▸ Directive
Could you format the listing below as a Markdown table with two columns, Row and Line, giving each nonblank line a row number and skipping the blank ones?

▸ Input
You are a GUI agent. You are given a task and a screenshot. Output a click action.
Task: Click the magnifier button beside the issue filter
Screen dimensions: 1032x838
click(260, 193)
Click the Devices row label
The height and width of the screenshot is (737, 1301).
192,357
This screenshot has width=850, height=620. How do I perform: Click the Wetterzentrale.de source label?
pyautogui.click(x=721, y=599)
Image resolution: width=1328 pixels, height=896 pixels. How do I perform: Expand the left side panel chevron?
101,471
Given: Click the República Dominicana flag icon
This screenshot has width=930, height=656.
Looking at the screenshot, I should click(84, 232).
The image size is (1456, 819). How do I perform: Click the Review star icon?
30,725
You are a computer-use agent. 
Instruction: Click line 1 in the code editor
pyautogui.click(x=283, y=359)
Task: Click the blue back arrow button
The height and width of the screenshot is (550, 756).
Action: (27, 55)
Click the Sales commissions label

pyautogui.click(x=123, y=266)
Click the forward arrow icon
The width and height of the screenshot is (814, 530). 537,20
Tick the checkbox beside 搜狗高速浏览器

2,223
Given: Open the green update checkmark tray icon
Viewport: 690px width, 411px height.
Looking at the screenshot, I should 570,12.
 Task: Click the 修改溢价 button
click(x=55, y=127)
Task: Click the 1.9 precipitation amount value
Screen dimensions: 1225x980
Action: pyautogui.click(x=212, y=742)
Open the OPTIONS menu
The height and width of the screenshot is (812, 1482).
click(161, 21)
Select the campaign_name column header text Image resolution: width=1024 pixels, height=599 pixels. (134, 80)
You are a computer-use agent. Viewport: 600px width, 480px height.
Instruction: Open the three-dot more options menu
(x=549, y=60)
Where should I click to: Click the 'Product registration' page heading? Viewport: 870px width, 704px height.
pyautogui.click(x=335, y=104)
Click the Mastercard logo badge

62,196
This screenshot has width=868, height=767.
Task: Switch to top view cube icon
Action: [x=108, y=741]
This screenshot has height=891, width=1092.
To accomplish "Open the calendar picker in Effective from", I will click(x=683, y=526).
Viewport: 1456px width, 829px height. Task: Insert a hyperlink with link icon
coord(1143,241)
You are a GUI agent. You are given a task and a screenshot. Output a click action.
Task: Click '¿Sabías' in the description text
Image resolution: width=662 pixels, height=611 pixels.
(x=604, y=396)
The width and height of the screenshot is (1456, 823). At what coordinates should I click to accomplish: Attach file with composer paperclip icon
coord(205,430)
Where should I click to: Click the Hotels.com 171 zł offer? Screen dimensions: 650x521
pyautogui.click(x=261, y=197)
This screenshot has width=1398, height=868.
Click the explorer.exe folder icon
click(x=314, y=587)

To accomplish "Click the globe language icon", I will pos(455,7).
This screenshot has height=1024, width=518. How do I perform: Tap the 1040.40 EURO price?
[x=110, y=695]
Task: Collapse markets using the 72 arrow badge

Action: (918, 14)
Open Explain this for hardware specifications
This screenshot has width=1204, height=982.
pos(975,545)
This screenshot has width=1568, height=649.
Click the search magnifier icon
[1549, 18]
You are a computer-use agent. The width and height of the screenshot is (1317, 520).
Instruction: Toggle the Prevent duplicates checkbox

▸ Correct result
| Row | Line |
|---|---|
| 1 | You are a GUI agent. You are given a task and a screenshot. Output a click action. |
| 2 | Task: Click the magnifier button beside the issue filter |
| 3 | Screen dimensions: 1032x838 |
| 4 | click(260, 193) |
| 5 | Click the Devices row label |
| 6 | The height and width of the screenshot is (737, 1301). |
| 7 | 192,357 |
| 8 | This screenshot has width=850, height=620. How do I perform: Click the Wetterzentrale.de source label? |
| 9 | pyautogui.click(x=721, y=599) |
| 10 | Image resolution: width=1328 pixels, height=896 pixels. How do I perform: Expand the left side panel chevron? |
| 11 | 101,471 |
| 12 | Given: Click the República Dominicana flag icon |
| 13 | This screenshot has width=930, height=656. |
| 14 | Looking at the screenshot, I should click(84, 232). |
| 15 | The image size is (1456, 819). How do I perform: Click the Review star icon? |
| 16 | 30,725 |
| 17 | You are a computer-use agent.  |
| 18 | Instruction: Click line 1 in the code editor |
| 19 | pyautogui.click(x=283, y=359) |
| 20 | Task: Click the blue back arrow button |
| 21 | The height and width of the screenshot is (550, 756). |
| 22 | Action: (27, 55) |
| 23 | Click the Sales commissions label |
| 24 | pyautogui.click(x=123, y=266) |
| 25 | Click the forward arrow icon |
| 26 | The width and height of the screenshot is (814, 530). 537,20 |
| 27 | Tick the checkbox beside 搜狗高速浏览器 |
| 28 | 2,223 |
| 29 | Given: Open the green update checkmark tray icon |
| 30 | Viewport: 690px width, 411px height. |
| 31 | Looking at the screenshot, I should 570,12. |
| 32 |  Task: Click the 修改溢价 button |
| 33 | click(x=55, y=127) |
| 34 | Task: Click the 1.9 precipitation amount value |
| 35 | Screen dimensions: 1225x980 |
| 36 | Action: pyautogui.click(x=212, y=742) |
| 37 | Open the OPTIONS menu |
| 38 | The height and width of the screenshot is (812, 1482). |
| 39 | click(161, 21) |
| 40 | Select the campaign_name column header text Image resolution: width=1024 pixels, height=599 pixels. (134, 80) |
| 41 | You are a computer-use agent. Viewport: 600px width, 480px height. |
| 42 | Instruction: Open the three-dot more options menu |
| 43 | (x=549, y=60) |
| 44 | Where should I click to: Click the 'Product registration' page heading? Viewport: 870px width, 704px height. |
| 45 | pyautogui.click(x=335, y=104) |
| 46 | Click the Mastercard logo badge |
| 47 | 62,196 |
| 48 | This screenshot has width=868, height=767. |
| 49 | Task: Switch to top view cube icon |
| 50 | Action: [x=108, y=741] |
| 51 | This screenshot has height=891, width=1092. |
| 52 | To accomplish "Open the calendar picker in Effective from", I will click(x=683, y=526). |
| 53 | Viewport: 1456px width, 829px height. Task: Insert a hyperlink with link icon |
| 54 | coord(1143,241) |
| 55 | You are a GUI agent. You are given a task and a screenshot. Output a click action. |
| 56 | Task: Click '¿Sabías' in the description text |
| 57 | Image resolution: width=662 pixels, height=611 pixels. |
| 58 | (x=604, y=396) |
| 59 | The width and height of the screenshot is (1456, 823). At what coordinates should I click to accomplish: Attach file with composer paperclip icon |
| 60 | coord(205,430) |
| 61 | Where should I click to: Click the Hotels.com 171 zł offer? Screen dimensions: 650x521 |
| 62 | pyautogui.click(x=261, y=197) |
| 63 | This screenshot has width=1398, height=868. |
| 64 | Click the explorer.exe folder icon |
| 65 | click(x=314, y=587) |
| 66 | To accomplish "Click the globe language icon", I will pos(455,7). |
| 67 | This screenshot has height=1024, width=518. How do I perform: Tap the 1040.40 EURO price? |
| 68 | [x=110, y=695] |
| 69 | Task: Collapse markets using the 72 arrow badge |
| 70 | Action: (918, 14) |
| 71 | Open Explain this for hardware specifications |
| 72 | This screenshot has width=1204, height=982. |
| 73 | pos(975,545) |
| 74 | This screenshot has width=1568, height=649. |
| 75 | Click the search magnifier icon |
| 76 | [1549, 18] |
| 77 | You are a computer-use agent. The width and height of the screenshot is (1317, 520). |
| 78 | Instruction: Toggle the Prevent duplicates checkbox |